Rapid weight gain (RWG) in early life is a significant risk factor for childhood obesity. Its multifactorial etiology warrants exploratory statistical and machine-learning analysis to aid early prediction.

Methods

Data from a prospective infant study were used to compare four models for predicting RWG from birth to 6 months: two machine‑learning methods (SVM with a linear kernel and Naïve Bayes), one regularized regression (LASSO), and one traditional statistical model (Generalized Linear Model, GLM).
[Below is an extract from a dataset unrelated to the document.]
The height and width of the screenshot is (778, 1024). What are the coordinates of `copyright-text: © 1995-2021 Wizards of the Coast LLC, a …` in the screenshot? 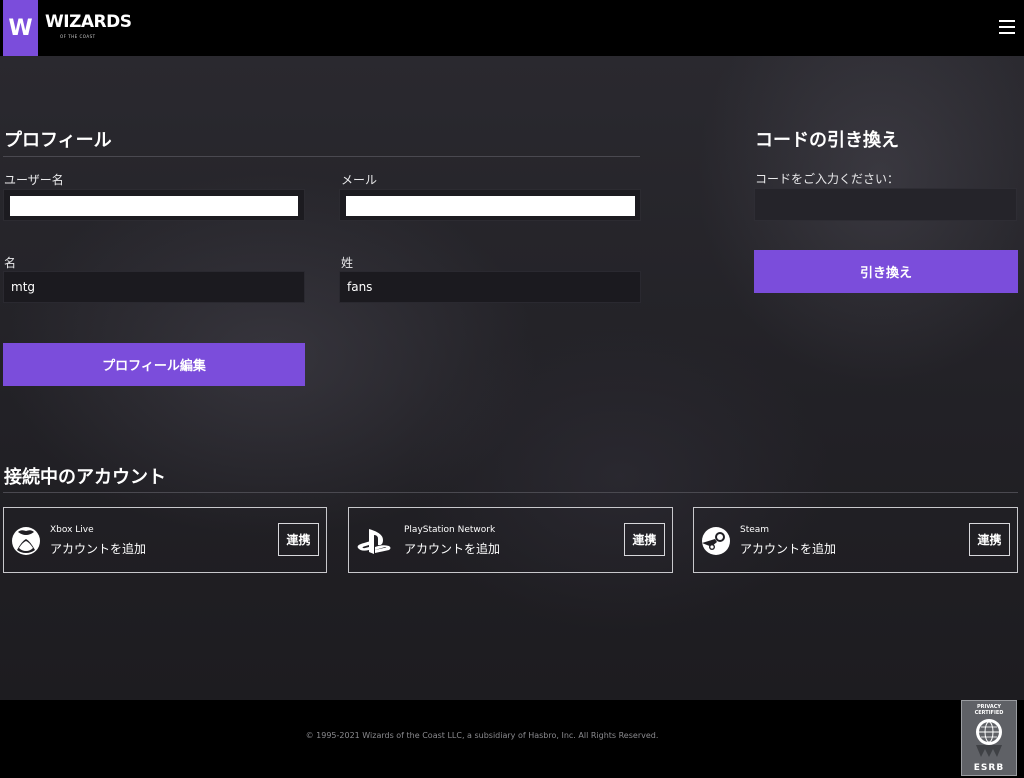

Performance was evaluated using AUC, accuracy, precision, sensitivity, specificity, and F1‑score, each with 95% confidence intervals (CI).

Results

Precision was comparable across models (0.70–0.75). The GLM showed the highest point estimates for AUC (0.66, 95% CI 0.48–0.83), specificity (0.45, 95% CI 0.37–0.53), accuracy (0.72, 95% CI 0.53–0.86), and F1‑score (0.800), while LASSO achieved the highest sensitivity (0.91, 95% CI 0.84–0.95). However, all CIs overlapped, indicating no statistically significant differences.

Conclusion

Although the GLM had the highest point estimates, all models showed similar and modest discriminative ability. Consistent early‑life predictors emerged across approaches, highlighting the multifactorial nature of RWG. Larger cohorts are needed to improve predictive accuracy and fully assess machine‑learning methods.

Impact

Rapid weight gain (RWG) results from the dynamic interplay of biological, dietary, behavioral, and environmental factors. Developing robust models to identify key determinants is therefore essential.

In this study, the GLM yielded the highest point estimates across key metrics, while the machine‑learning models nonetheless demonstrated promising potential.

Predictive modeling in this context not only enables risk stratification but also provides insight into underlying mechanisms, thereby guiding future longitudinal research and informing preventive strategies to support healthy growth trajectories in early life.